EL MUNDO
12 julio 2010
Perder peso mejora los
sofocos de la menopausia
Cristina de Martos
De momento, el único tratamiento eficaz con este síntoma son
las hormonas.
Los
sofocos, uno de los síntomas más incómodos de la menopausia, suelen ser más
frecuentes entre las mujeres obesas o con sobrepeso. Un estudio publicado en
'Archives of Internal
Medicine' señala que perder unos kilos, cambiando la alimentación y haciendo
ejercicio, mejora estos 'calores'.
La
llegada de la menopausia -cese de las menstruaciones- conlleva una serie de
cambios fisiológicos provocados por la inactividad de los ovarios que dejan de
fabricar estrógenos y progesterona. Esta caída hormonal es la responsable de
los síntomas típicos de esta etapa, entre los cuales están los sofocos, experimentados
por más de la mitad de las mujeres.
Esta
reacción vasomotora, caracterizada por un aumento de la temperatura corporal y
sudores, se asocia con una disminución de la calidad de vida y la aparición de
insomnio. Se pueden presentar en el periodo inmediatamente previo a la
menopausia o después de la pérdida completa de la regla, y se pueden prolongar
durante cinco años.
Varios
estudios han confirmado que, por alguna razón, los sofocos son más frecuentes
entre las mujeres con sobrepeso u obesidad. La mayor presencia de grasa
periférica y visceral, así como el estilo de vida, son algunas de las causas
apuntadas por los expertos, pero aún queda por esclarecer este punto.
Al
margen del porqué de esta mayor presencia de los sofocos, el único remedio eficaz
hasta la fecha es la terapia hormonal sustitutiva. Pero este tratamiento
conlleva ciertos riesgos, especialmente cardiovasculares.
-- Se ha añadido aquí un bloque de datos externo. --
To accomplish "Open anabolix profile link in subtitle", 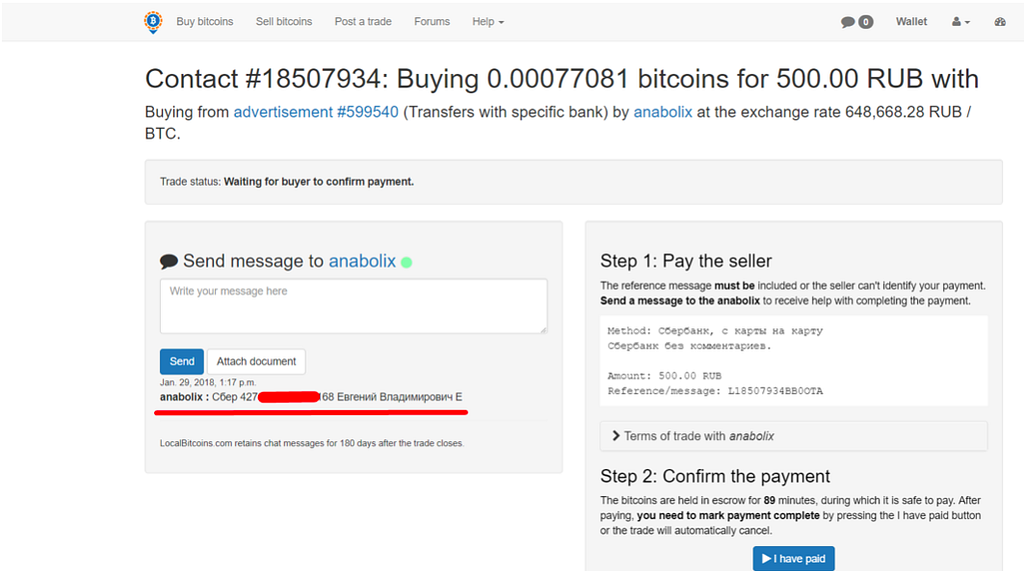I will (x=663, y=112).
Alternativa no farmacológica
El
estudio PRIDE, diseñado en realidad para evaluar el efecto de la dieta y el
ejercicio sobre la incontinencia urinaria, podría haber dado con una
intervención eficaz para disminuir los sofocos en las mujeres con sobrepeso. En
él, investigadores de la Universidad de California en San Francisco (EE.UU.),
enrolaron a 338 participantes pasadas de peso y les asignaron bien a un grupo
intensivo para adelgazar o a uno de control.
Las
226 mujeres asignadas al primero de ellos llevaron a cabo un programa diseñado
para perder entre el 7% y el 9% del peso inicial. Para ello, asistieron cada
semana a una sesión en grupo de una hora de duración en la que recibieron
instrucciones precisas para aumentar la actividad física y llevar una dieta
baja en calorías. El resto, sólo obtuvo recomendaciones generales. La mitad,
aproximadamente, admitió sentirse como mínimo algo molesta por los sofocos.
Al
cabo de seis meses, entre las participantes que sufrían este síntoma, el
programa intensivo "estaba asociado con un mayor descenso del peso, el
índice de masa corporal y la circunferencia abdominal" y estos resultados
estaban "vinculados de forma independiente a una mejora en los
sofocos", recoge el estudio.
"Nuestros
resultados indican que las mujeres con sobrepeso u obesidad que experimentan
los molestos sofocos podrían sentir mejorías en estos síntomas después de
llevar a cabo estrategias para perder peso", concluyen los autores.